Na análise de projetos, são pedidas garantias dos controladores ou acionistas." Gostamos de ter esse conforto e trabalhamos também com fianças bancárias quando não temos a qualidade dos acionistas e essas fianças deixam de existir quando existe a conclusão financeira do empreendimento."Rios destaca que um dos pontos a serem atacados é a mudança da cultura de elaboração de projetos. O FI­FGTS recebe dezenas de projetos para ser avaliados todos os meses, mas as empresas falham em questões básicas: não enviam certidões trabalhistas, mandam documentos cíveis incompletos.

"Muitas empresas não têm banco de dados organizados, que permite que elas possam ter essas informações em mãos", observou. Para Hector Gomez, diretor geral do IFC, braço de investimentos do Banco Mundial, o mercado brasileiro irá migrar para o modelo de project finance, em que o  fluxo de caixa do empreendimento assegura sua financiabilidade.  

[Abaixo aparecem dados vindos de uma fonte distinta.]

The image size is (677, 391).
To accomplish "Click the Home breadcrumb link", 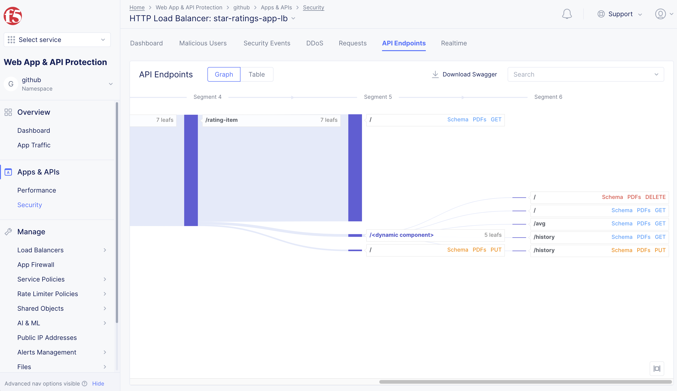I will 137,8.
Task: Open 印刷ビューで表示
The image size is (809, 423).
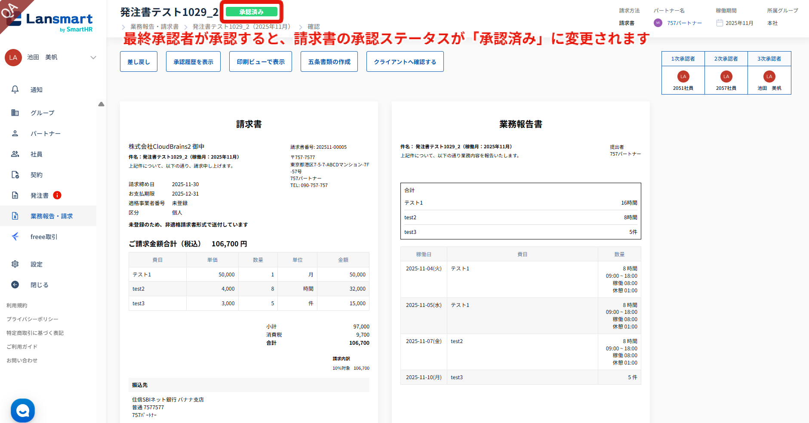Action: click(261, 62)
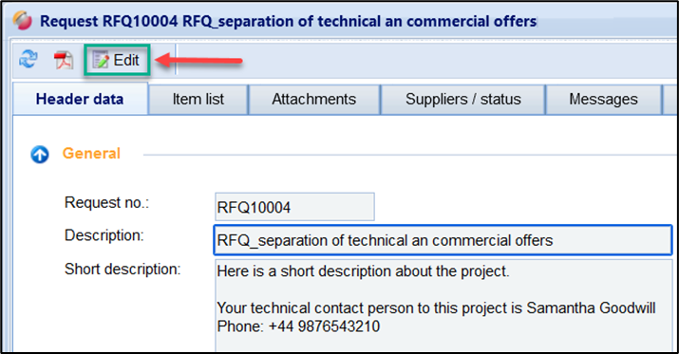This screenshot has width=679, height=354.
Task: Click the application logo in title bar
Action: 22,20
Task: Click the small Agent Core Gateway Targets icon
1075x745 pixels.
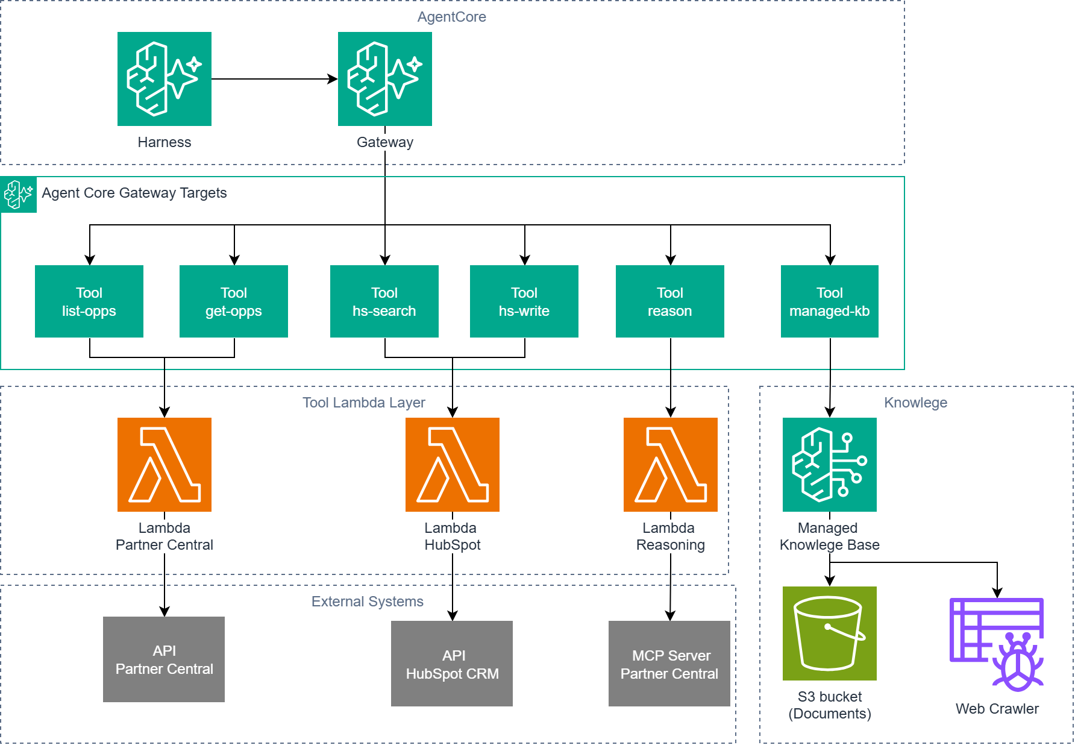Action: tap(19, 195)
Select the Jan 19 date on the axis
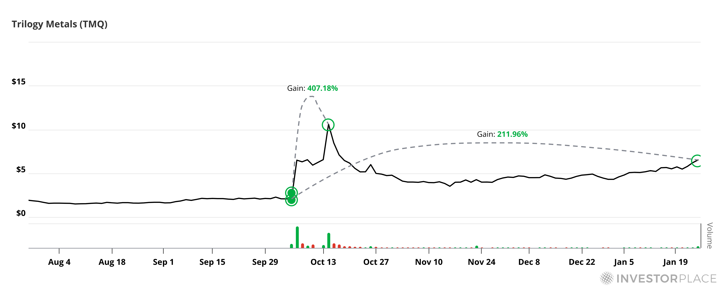This screenshot has width=728, height=291. (x=675, y=262)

Nesse modelo, será preciso criar novos produtos e atrair as seguradoras para o novo papel que elas terão de desempenhar com uma participação mais ativa na análise e desenvolvimento dos projetos. Nesse novo contexto, os órgãos internacionais podem ter de assumir um novo papel no setor. "O risco de conclusão do projeto muitas vezes acaba no banco, isso tem de ser resolvido, as agências multilaterais poderão ter de atuar de forma mais próxima para atrair o investidor de longo prazo nesses empreendimentos", destacou. 

É fundamental adotar planejamento de longo prazo, ressaltou Mauricio Endo, sócio líder de governo e infraestrutura da KPMG no Brasil, até para que a cadeia produtiva possa se organizar e antecipar às demandas, evitando trabalhar ora em pico, ora em ociosidade. "É preciso criar um programa nacional de infraestrutura, com previsibilidade e um cronograma de projetos a serem lançados todos os anos", apontou Endo. Para reforçar esse ciclo, em sua avaliação, seria preciso instituir uma
agência nacional que garantisse a execução dos empreendimentos. 

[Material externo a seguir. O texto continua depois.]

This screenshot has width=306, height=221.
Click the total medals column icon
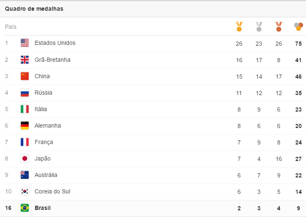(x=299, y=27)
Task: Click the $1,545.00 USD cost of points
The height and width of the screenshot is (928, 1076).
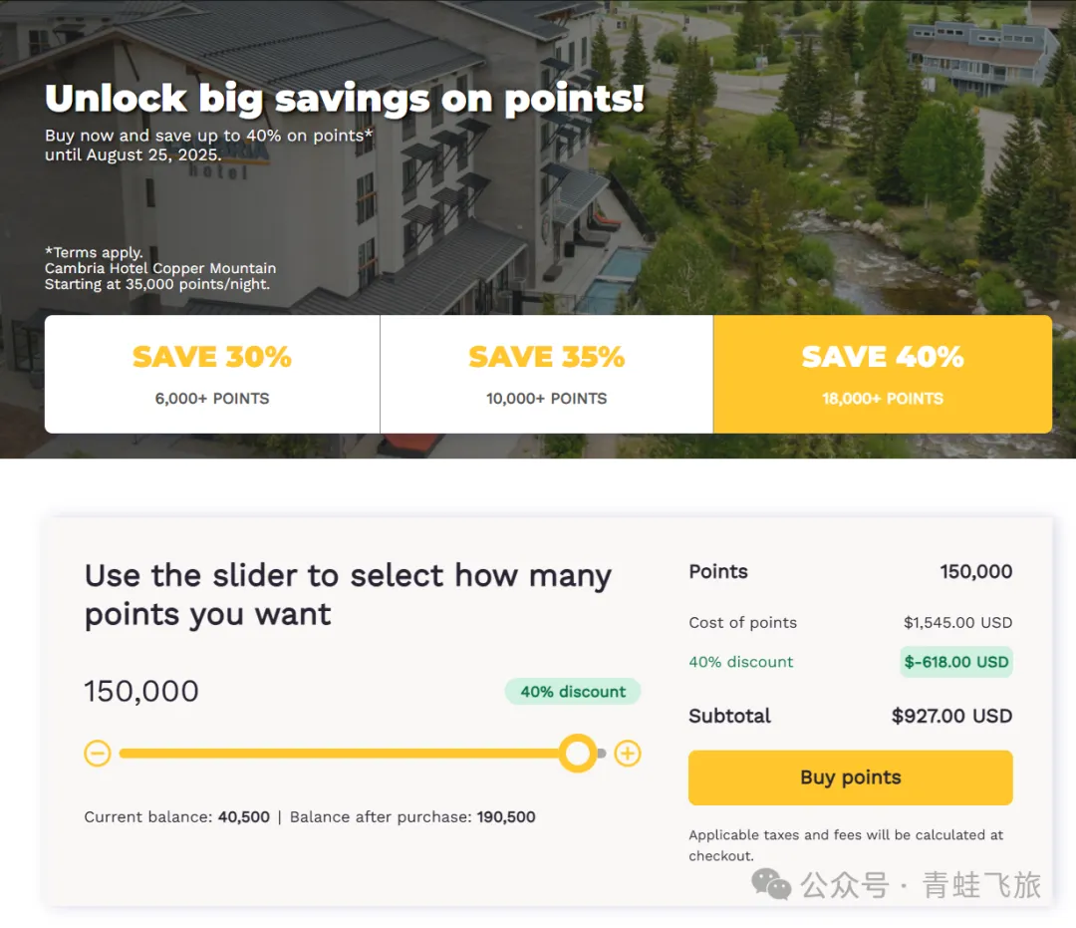Action: (957, 623)
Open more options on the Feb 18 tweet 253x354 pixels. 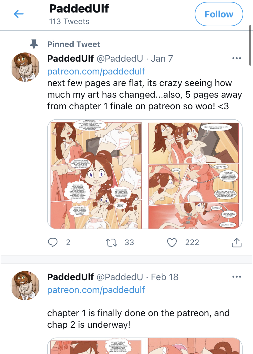(237, 277)
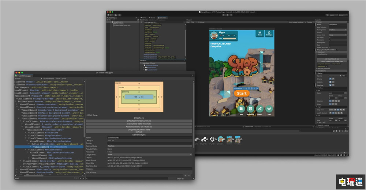Viewport: 366px width, 190px height.
Task: Click the Pets icon in bottom menu
Action: (269, 109)
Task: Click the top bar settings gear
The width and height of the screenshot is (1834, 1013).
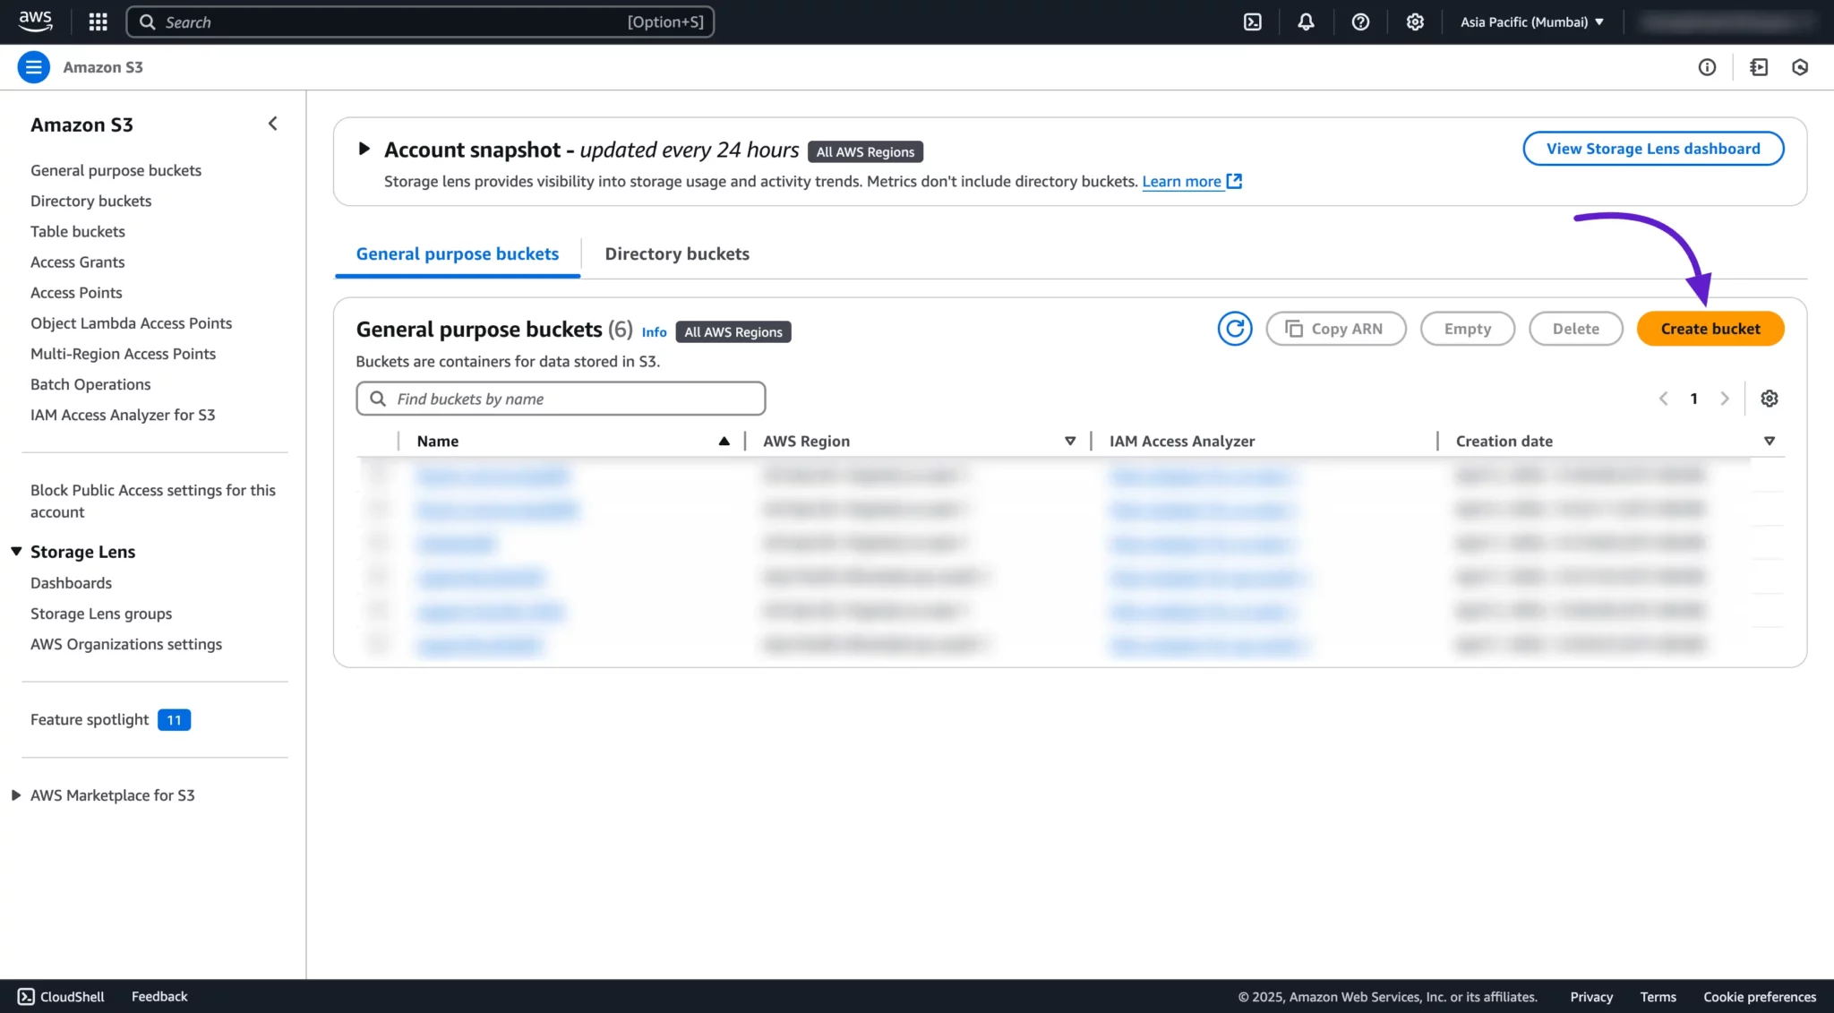Action: click(1415, 22)
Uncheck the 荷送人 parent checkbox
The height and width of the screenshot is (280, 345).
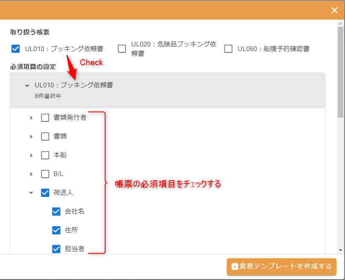coord(45,193)
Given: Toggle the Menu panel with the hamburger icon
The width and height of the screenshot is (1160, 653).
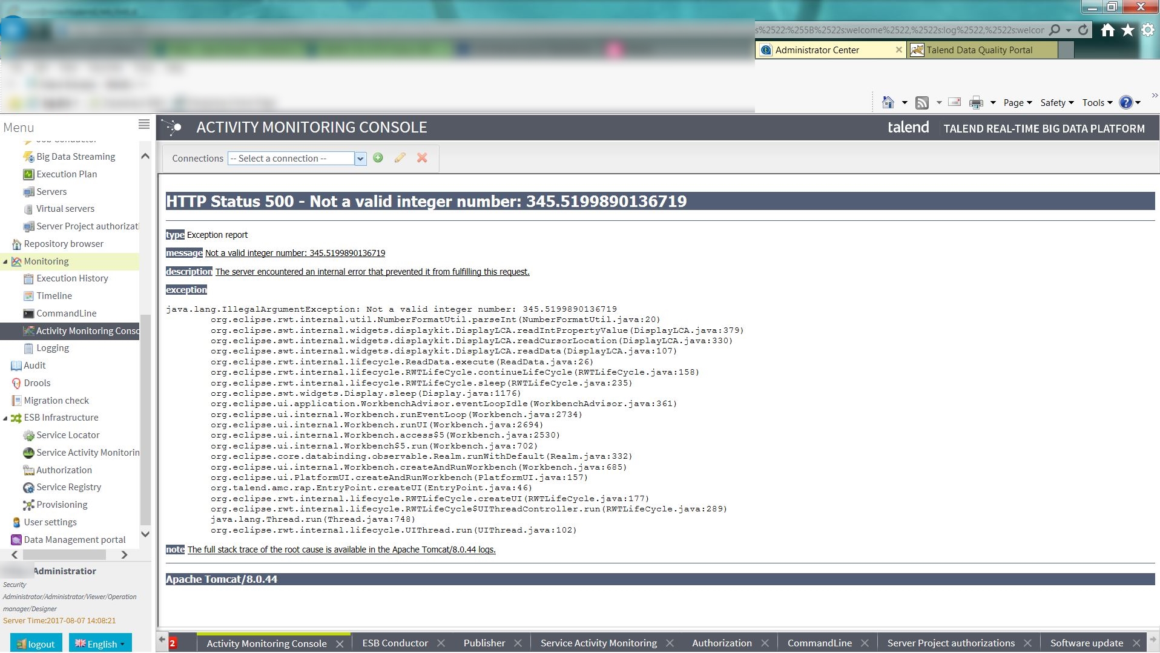Looking at the screenshot, I should pyautogui.click(x=143, y=125).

"No setor de energia, existem os Planos Decenais feitos pela Empresa de Pesquisas Energéticas, a EPE, que acaba dando esse norte. O grande problema aqui é que os ciclos de investimento duram o mandato de um governo, então a cada quatro anos se mudam as orientações. Uma modelagem de infraestrutura demora dez anos, aqui nós queremos fazer em dois anos, o que cria uma série de deficiências."